Pour ce qui concerne les devoirs, Sébastien Sihr estime qu’il faut "arriver à ce que l’école (les) encadre mieux tout en limitant le travail à la maison. Dans le cadre de la réflexion sur les nouveaux programmes et le temps scolaire, nous aurons intérêt à creuser la question de savoir comment dégager un temps consacré à aider les enfants à apprendre à apprendre."

Eviter une vision misérabiliste des familles populaires

Les enquêtes sociologiques démontrent que la thèse de parents issus de classes populaires désinvestis de la scolarité de leurs enfants est fausse, affirme Séverine Kakpo, maître de conférences à l’Université Paris-8, également auditionnée. "La norme qui s’est imposée est qu’il faut aller le plus loin possible, décrocher le bac, faire des études supérieures. L’espoir de ces familles est de voir ces enfants réussir et échapper aux métiers d’exécution. Il faut se garder de fonder des politiques éducatives sur une vision qui serait misérabiliste des familles populaires."

La sociologue pointe leur "mobilisation" autour des devoirs. Elle cite une étude de l’INSEE selon laquelle 95 % des familles aident les enfants de l’école primaire, pourcentage qui ne varie pas en fonction du milieu social. Dans le cadre de sa thèse, elle rappelle avoir suivi 20 familles dont les enfants sont scolarisés en ZEP. "Mes travaux montrent que les parents s’investissent, ils rentrent dans les contenus de l’enseignement et s’engagent dès qu’ils le peuvent dans un travail de réexplication. Ce qui transforme la maison en annexe de la classe." En revanche,  les devoirs exposent les parents à un risque de disqualification: "A partir de la 6e, ils sont confrontés aux choses dont ils ne comprennent plus le contenu. Et l’aide des parents les moins diplômés baisse à ce moment là, alors que celle des autres augmente." Quant aux dispositifs d’aide aux devoirs, ils sont jugés "insuffisamment individualisés" par les parents.
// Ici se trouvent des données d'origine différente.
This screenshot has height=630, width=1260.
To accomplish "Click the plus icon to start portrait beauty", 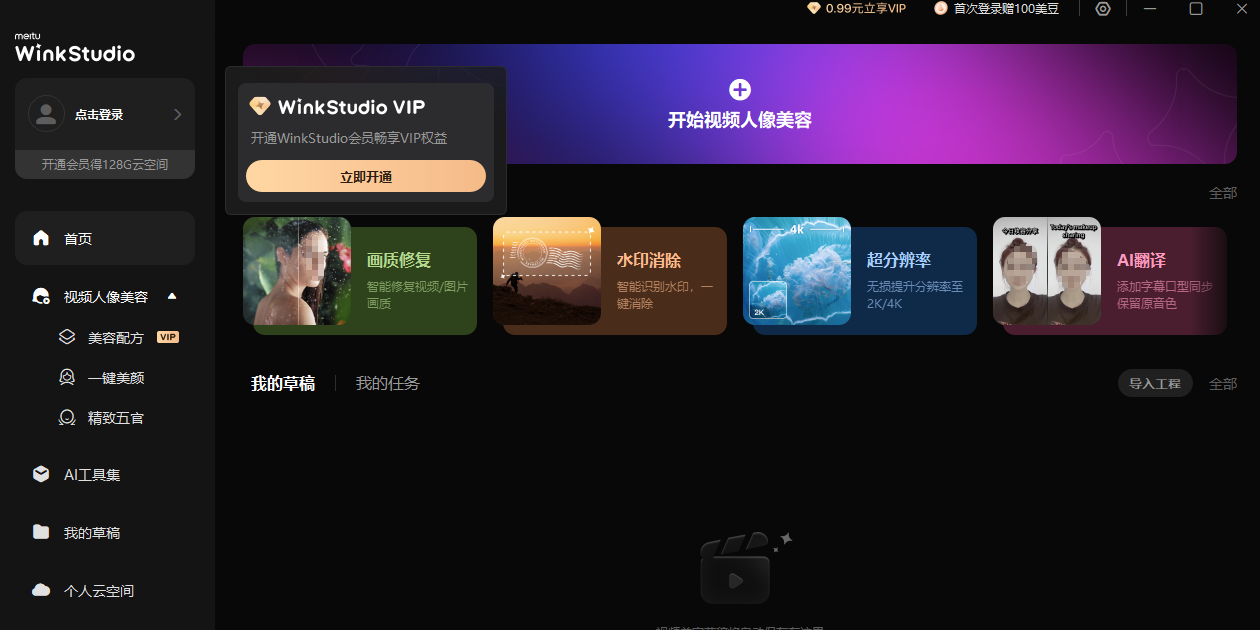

Ces derniers développent une certaine défiance par rapport à l’école et portent un regard critique sur les conceptions pédagogiques dominantes. "Les parents utilisent des méthodes de type syllabique qu'ils ont connues eux-mêmes pour l'apprentissage de la lecture. Ils sont familiers d’un système qui attend de l’élève de réciter et de restituer un savoir." Selon la sociologue les parents issus de milieux populaires, "accusent l’école d’être insuffisamment exigeante". C'est pourquoi ils se tournent parfois vers l’enseignement privé.